You know how a football player gets injured and can’t play anymore, or a writer breaks her wrist and can’t type, or a singer loses her voice? Do you think those people failed? Author Jen Hatmaker spoke straight to my Performer Part in her most recent book “Of Mess and Moxie.” She writes: “The main thing is attacked, and no amount of devotion could stop it. It is a watershed moment when we start bargaining with God. Anything but this, Lord. I did everything right! I invested wholeheartedly. I sacrificed greatly. I nurtured this specifically. I need this particularly. I love this especially. How could this go down despite my dedication?...The problem is life.”
We can know everything there is to know about our field or given profession. We can study it, do it, and nail it. And life still freaking happens to us. So today I am telling my Performer Part what a brave and beautiful woman she is. I want her to know how hard she has worked and what good things have come from her determined and well-intentioned efforts. She read all the books, got the 4.0, won competitions, ran the marathons, kayaked 12 miles alone, got her Master’s degree, worked tirelessly to bring her 3 kids home from Haiti, walked through painful events with her clients, and now she is courageously fighting for the hurt parts of herself. And today she must know – there are no more expectations of her except to honestly show up with her heart. I want her to lift all that shit off her shoulders. You did a good job. Don’t do this by yourself anymore. It was never all up to you, and it still isn’t. You do your part, and let others do theirs. You can’t be held responsible for the choices of others or the storms of life. Serenity prayer yourself through this.
As I move from expectations to dreams, an important shift happens. I remember I have help. Expectations say it’s all up to me and that any mistakes or hardships mean I’ve failed. Dreaming means I have good ideas and gifts to offer the world, and I can do my part to be the person I want to be. I can trust the pain of life will be used to keep growing me. I have a compassionate Jesus who strengthens me. I used to believe He was up there waving a wand and making good things happen for people who were doing all the “right” things. But now more than ever I realize we were never promised easy, good, happy, perfect lives free from pain - no matter the level of performance. But we were absolutely promised He would love and comfort us in it. From this perspective, here’s how that shame spiral mentioned above levels back out:
People will want to see ME for therapy because I am an imperfect person who gets life with them. I have done (and still doing) my healing work too. I have some great tools and resources to share, and yet my compassionate heart outweighs the books I’ve read and skills I’ve learned.

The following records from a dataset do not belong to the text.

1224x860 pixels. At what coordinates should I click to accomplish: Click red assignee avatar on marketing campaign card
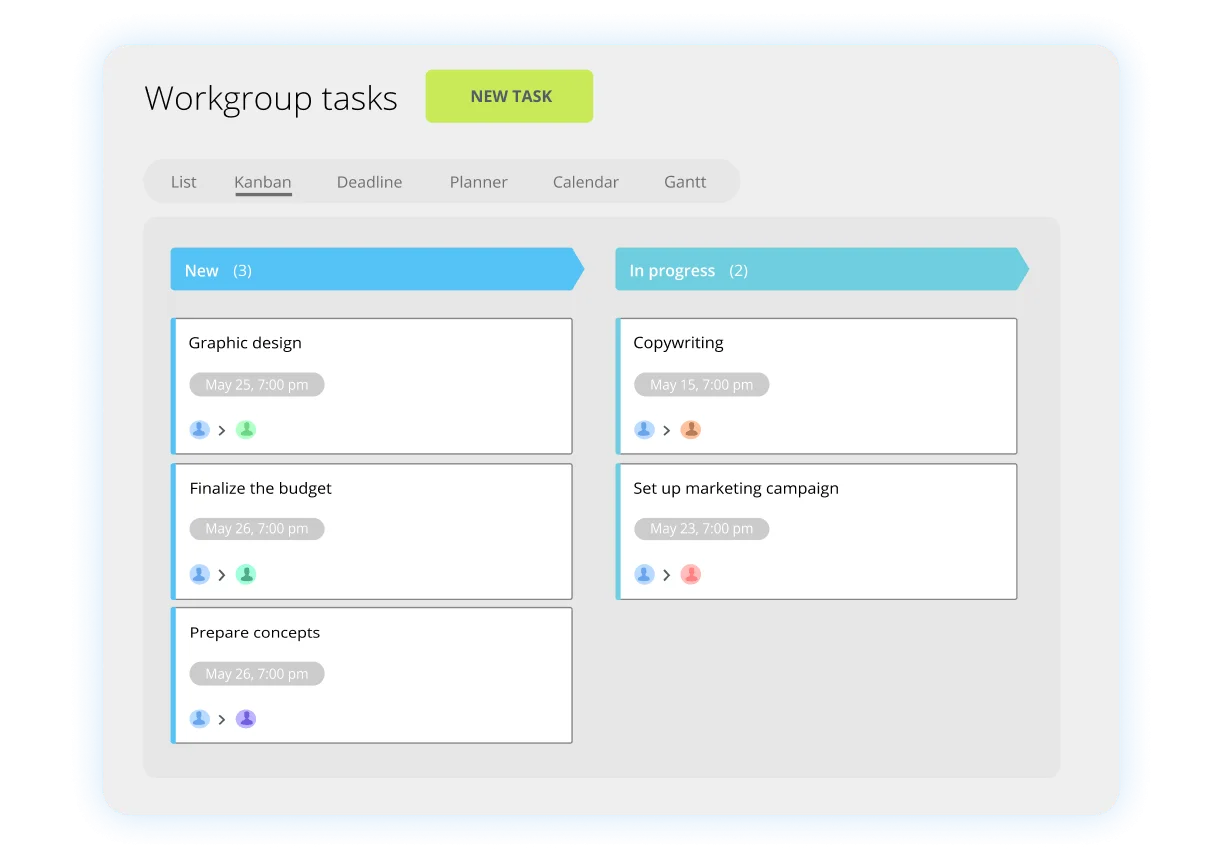pos(690,574)
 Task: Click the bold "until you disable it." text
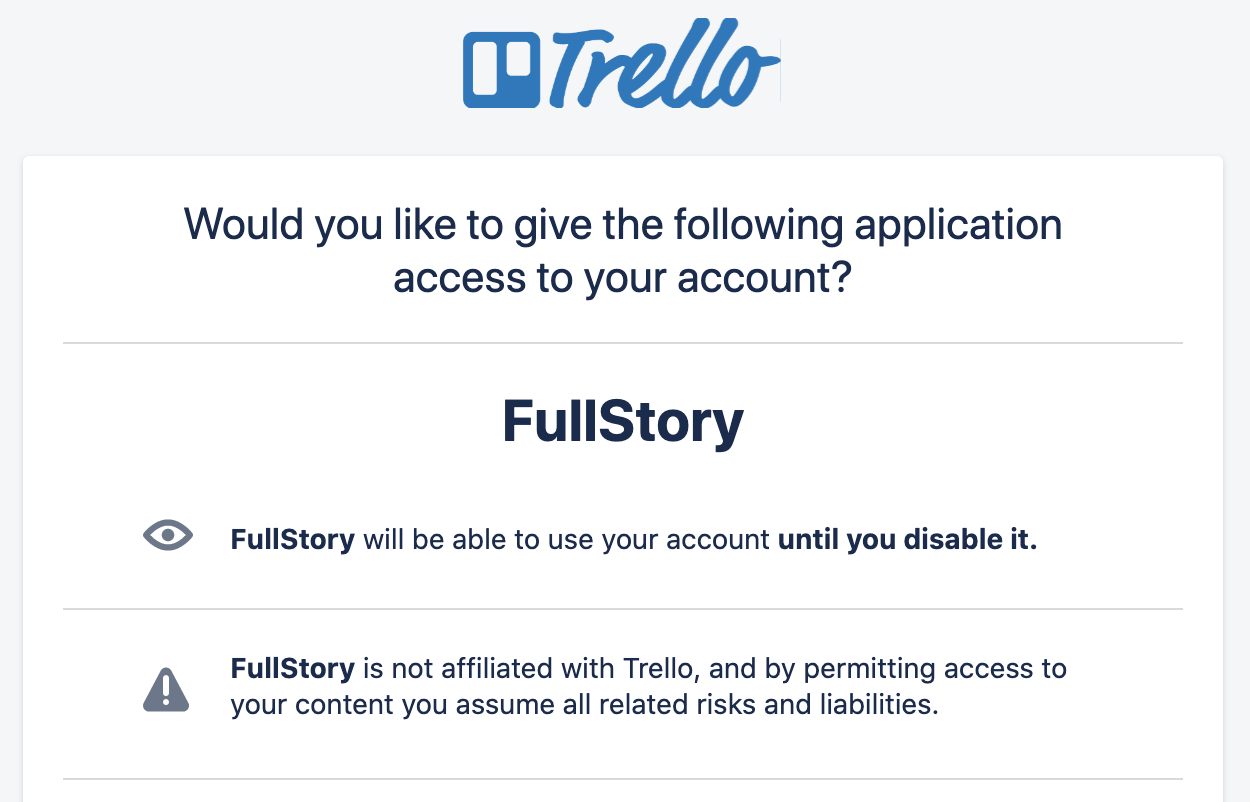(907, 541)
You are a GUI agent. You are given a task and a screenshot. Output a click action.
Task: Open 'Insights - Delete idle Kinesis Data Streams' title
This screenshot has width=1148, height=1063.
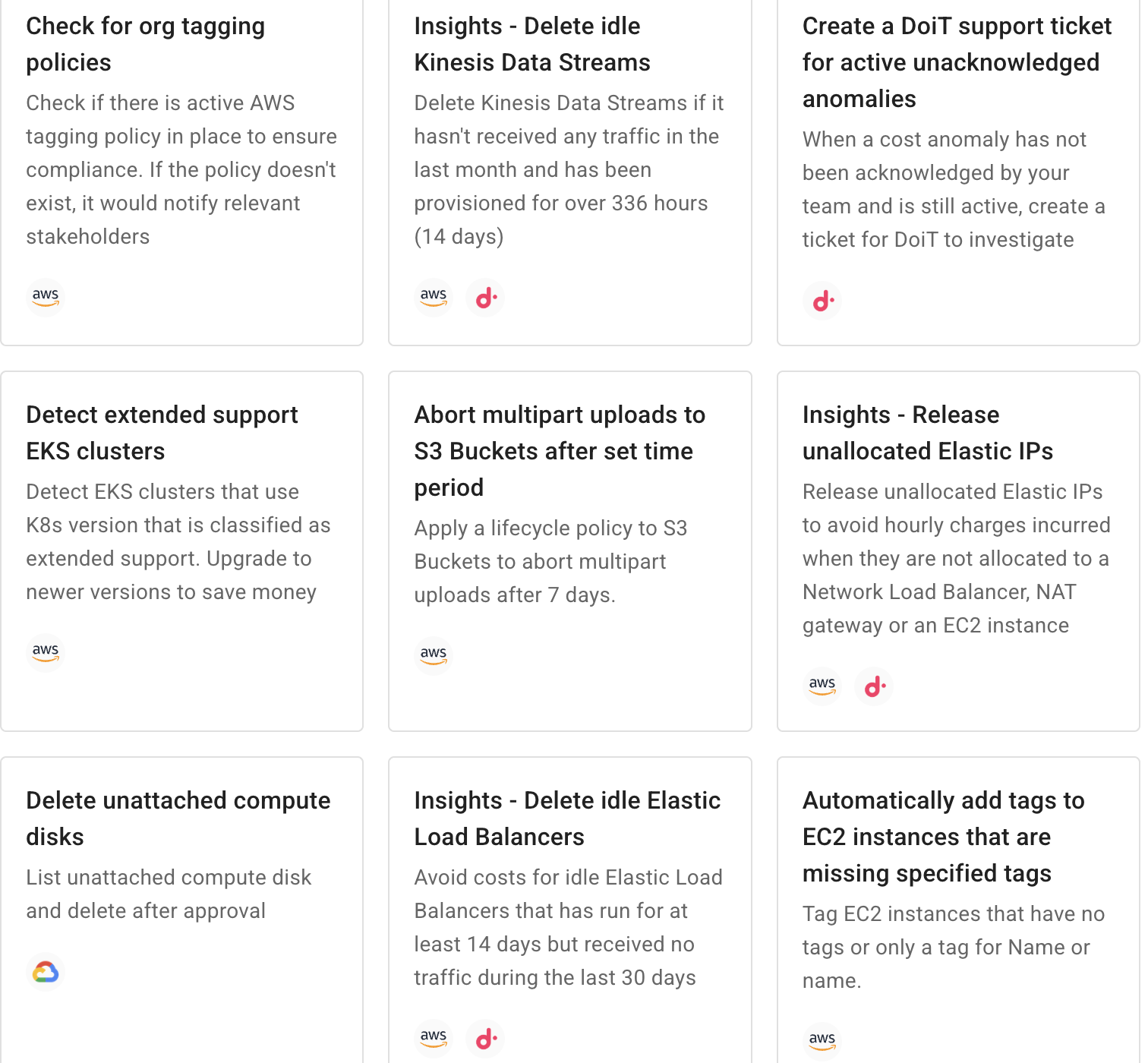point(531,44)
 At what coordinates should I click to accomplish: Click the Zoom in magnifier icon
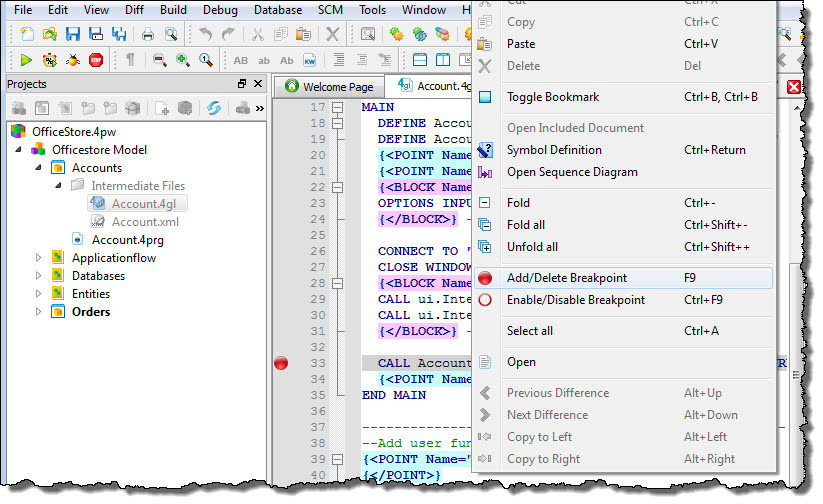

I could have done a, b, or c….and other life things could’ve still happened. There is actually freedom in knowing I am ultimately not in control, yet always loved through it.
Some people will still absolutely question or judge me. That’s just life. But there will also be people who think I’m brave and are thankful I’ve walked in their shoes and can sit in the pain with them.
I didn’t mess this up. Another of my favorite authors, Glennon Doyle, says “I am a feeling person in a messy world.”
There’s no making life “right” again. Because it never was. I just keep dreaming and rearranging the pumpkins.
~What expectations did you have of yourself or something in your life that did not get met?
~Can you grieve those losses and accept human imperfection and the hardship of life?
~Are you carrying a burden of responsibility that isn’t really yours? How can you release it?
~How can these “failed” expectations be turned into dreams now?
~ What rearranging needs to be done in order to be who you truly want to be?